Entrelazó las manos sobre el clavicémbalo, sacudido por una carcajada inaudible. Empezaba a comprender el significado de un debut: era una solemne invitación a arriesgarse al más terrible fracaso público de toda una existencia.
Cuando vio la sorprendida expresión de Paolo, cesó de reír.
– Venga -le dijo con dulzura, abriendo la partitura de un duetto-, no me hagas mucho caso.
Hacia el anochecer del cuarto día, sin embargo, todo le sonaba a ruido. No podía trabajar más. Entonces comprendió la virtud de su práctica: no había tenido que pensar, no había tenido que recordar, no había tenido que exagerar, planear o preocuparse en absoluto.
Cuando el cardenal, al que no había visitado en unos quince días, lo mandó llamar, se levantó del clavicémbalo emitiendo un leve bufido de exasperación. Nadie lo oyó. Nino ya le estaba preparando la ropa. Terciopelo negro, un chaleco bordado en oro, pantalones color crema y unas babuchas blancas de arco alto que dejarían una cruel marca en su empeine que tal vez el cardenal deseara después acariciar.
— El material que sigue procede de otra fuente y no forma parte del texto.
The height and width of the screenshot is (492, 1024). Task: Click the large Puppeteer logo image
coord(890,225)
No creía posible poder complacer a Su Eminencia, aunque en otras ocasiones había acudido a verlo más fatigado y distraído que aquella noche y todo había salido bien.
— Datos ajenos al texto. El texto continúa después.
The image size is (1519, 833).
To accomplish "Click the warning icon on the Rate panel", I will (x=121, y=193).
Hasta que no llegó a la puerta del cardenal no cayó en la cuenta de que era demasiado temprano para que pudieran estar juntos de una manera discreta. La casa estaba llena de ajetreados clérigos y holgazanes caballeros. Sin embargo, el cardenal lo había llamado al dormitorio.
Cuando entró en la habitación comprendió que algo ocurría.
El cardenal estaba vestido para oficiar una ceremonia, con el brillante crucifijo de plata en el pecho. Se hallaba sentado ante su escritorio tras un par de grandes velas, con las manos entrelazadas sobre las páginas de un libro.
Su expresión irradiaba una extraña luz, una inocente exuberancia que Tonio no había visto desde hacía meses.
– Siéntate, hermoso niño -le dijo. Ordenó a sus ayudantes que se retiraran.
La puerta se cerró, el silencio pareció impregnarlos como las olas al romper suavemente sobre la playa.